* _JOB A_: Identify every line in the entries below that contains the string "dropdown", and copy each of those lines in full. Case counts.

* _EXCERPT_:
==*==
An Endless Procession of Wounded
It was a beautiful day as we bicycled out of the city on to a splendid wood road. A rich sunlight streamed through the already reddening trees and gave a welcome warmth to the chill air of the forest. All was quiet with the serenity of Indian summer - all but that ever-continuing roar. Suddenly the significance of it all came upon us. A detachment of French wounded came straggling by. They had done their work; no one longer had use for them; and here they were left to shift for themselves. Through the quiet of the wood road they came like spectres in unending procession. Their march was slow and disordered. Sometimes it was one lone man limping doggedly, on a stick; sometimes two or three, sometimes a whole ragged, bandaged, blood-stained group.
Turcos predominated in that death march. It seemed as if the Germans must have blown up a whole division of them Fierce and bloodthirsty they may be in the heat of battle, but those who passed along that wood road certainly did not look it. Their big, soft eyes, set in clear brown complexions, seemed fairly liquid and melting. Their fezes and baggy trousers fitted oddly in this forest of France.
Suddenly we burst out of the woods. Before us lay a bit of the gigantic battle of the Aisne. To the right was a big meadow land which was one wild, seething mass of men, cavalry, and wagons. Here and there were eddies of movement where one little part sought to extricate itself to go its way. It was the first line of reserves and supplies behind the advance trenches. A little more to the left, the road we were on ran past a thin line of poor peasant homes, past a cross-road leading to the rear, and on through the meadow to the woods on the farther side. Two long lines of wagons and supply trains worked their way along this narrow roadway in opposite directions, one of them turning off to the rear road even as we watched.
Slightly to the left again the land ran down in swampy richness to the River Aisne itself, which here is nothing more than a sluggish stream of less than seventy-five yards' width. Again to the left across the river the land sloped up gently to a long parallel ridge which will probably go down in history as the heights of the Aisne just under its crest could be seen the red of the French soldiers' pantaloons, massed as though preparing to hurl an attack.
A View of a Modern Battle
Crash! A roar from out of the rumble, a puff of white smoke, and a rain of lead on the very men I had been watching! The Germans had found the range exactly, but the distance was too great for me to distinguish what execution they were doing among those serried ranks. Then carne a long siren whistle screeching through the air from the distance. Again a twinkling flash against the blue, again a puff of rich fleecy smoke, and another shell had scattered death and injury on the men helplessly waiting below.
Fascinated, we watched those little twinklings of flame and puffs of white smoke. Whence came they, we wondered, and by what weird skill were they made to burst squarely over their intended prey? Was it the science of man or was it, as we half believed, the cajolery of some demon gloating over the helplessness of his victims?
Again the azure was broken by a little white puff - again we wondered - whence?
Click - click - click - click - click - the murderous machine gun was starting its music. What an engine of destruction! Nothing in the world seems so heinous as the snapping, clacking rattle of the machine gun spitting forth its rain of bullets.
==*==
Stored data
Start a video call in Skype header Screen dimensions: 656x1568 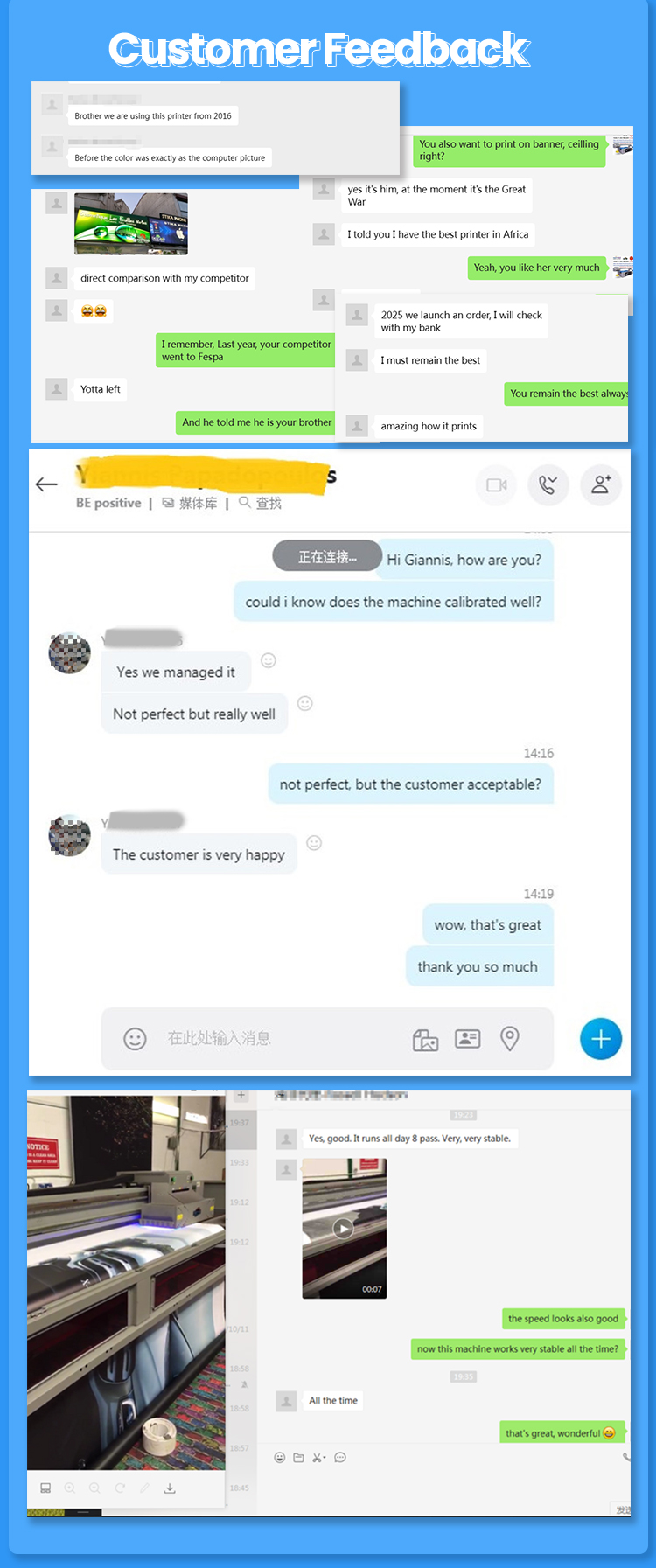click(x=497, y=484)
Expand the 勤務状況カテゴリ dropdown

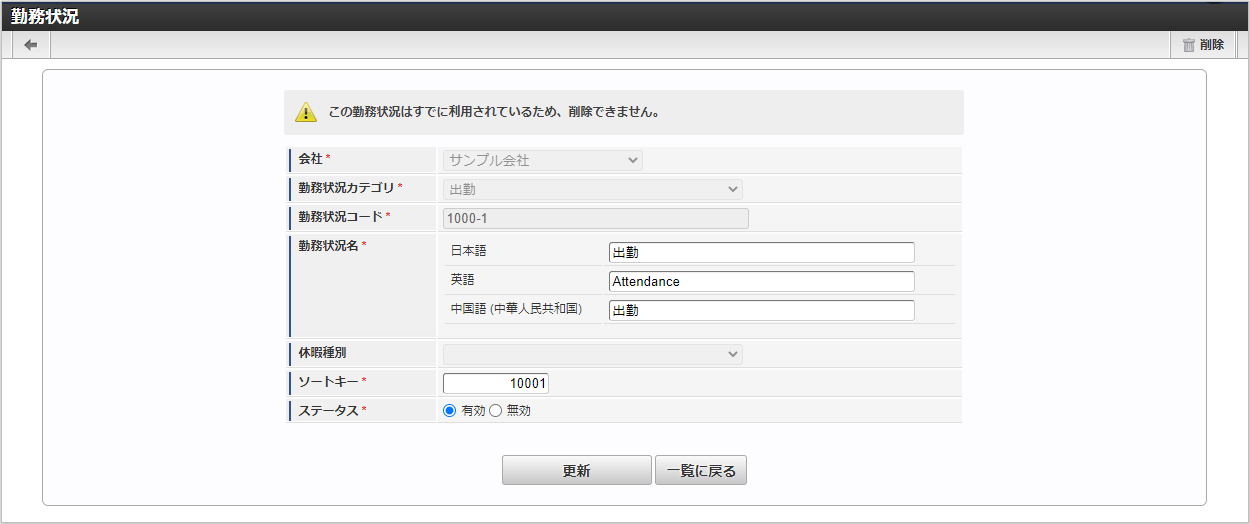coord(592,189)
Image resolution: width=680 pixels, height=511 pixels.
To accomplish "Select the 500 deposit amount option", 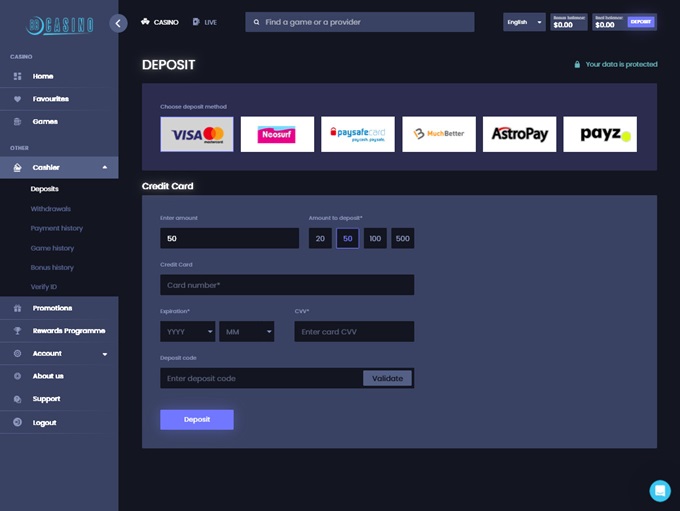I will [402, 238].
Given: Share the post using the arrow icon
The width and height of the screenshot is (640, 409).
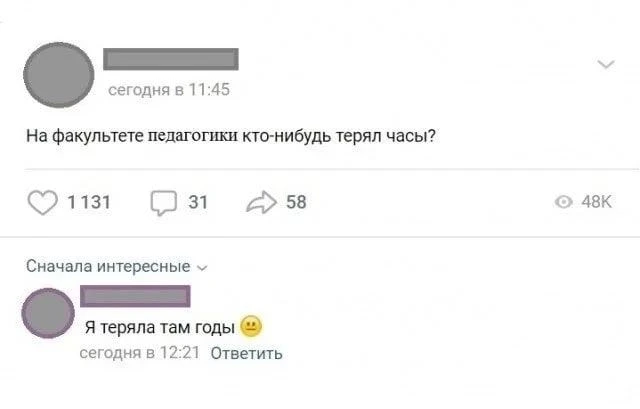Looking at the screenshot, I should tap(258, 203).
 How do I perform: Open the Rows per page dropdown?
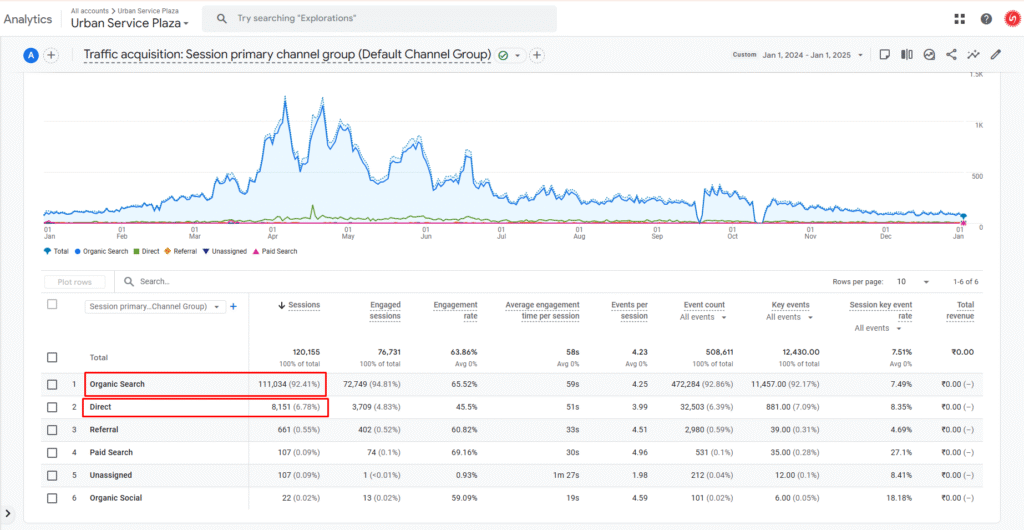point(913,281)
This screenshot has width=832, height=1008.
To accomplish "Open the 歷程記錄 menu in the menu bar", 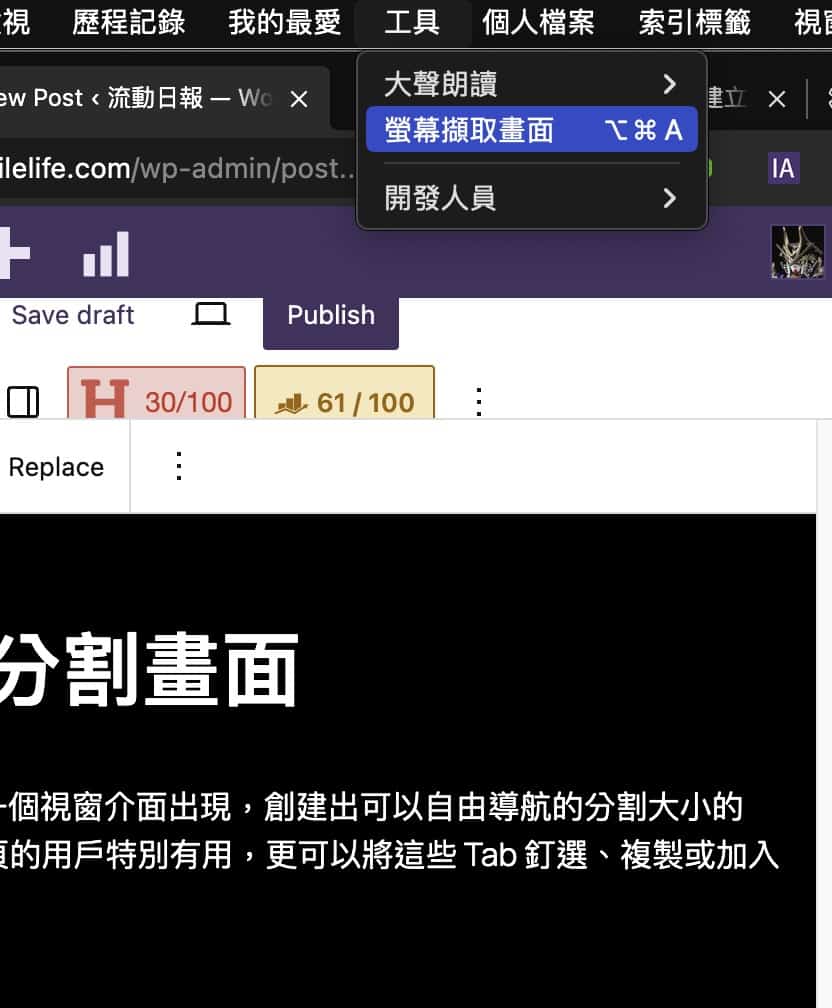I will [128, 22].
==*==
* _JOB B_: Please go on with the account of the Aisne battle from the point where it stops.

* _FINAL RESULT A_:
Expand the 勤務状況カテゴリ dropdown
 How do I perform: Open the Rows per page dropdown?

* _FINAL RESULT B_:
Leaving the forest behind us, we continued on along the road parallel to the Aisne and about a quarter of a mile from the bursting shells. We ran at once into the big convoy that was winding serpent-like along the road for miles. I shall never know how far we came along that road. The dangerous slime made it almost impossible to bicycle, while the jams of wagons forced us out on to a grassy sidewalk which had been equally mashed up by constantly passing horsemen. We had gone hardly a hundred yards through that confusion when we were held up by a mounted officer. Most carefully he read our American passports and then asked me what nationality we were. With a few more words he allowed us to pass on, but again, in another fifty yards, and still a third time perhaps fifty yards farther on, we were forced to go through the same procedure. Each time my heart sank within me and I thought we were caught, but each time we were allowed to go on till it seemed for a moment almost as though we might get across that swampy meadow and into Soissons.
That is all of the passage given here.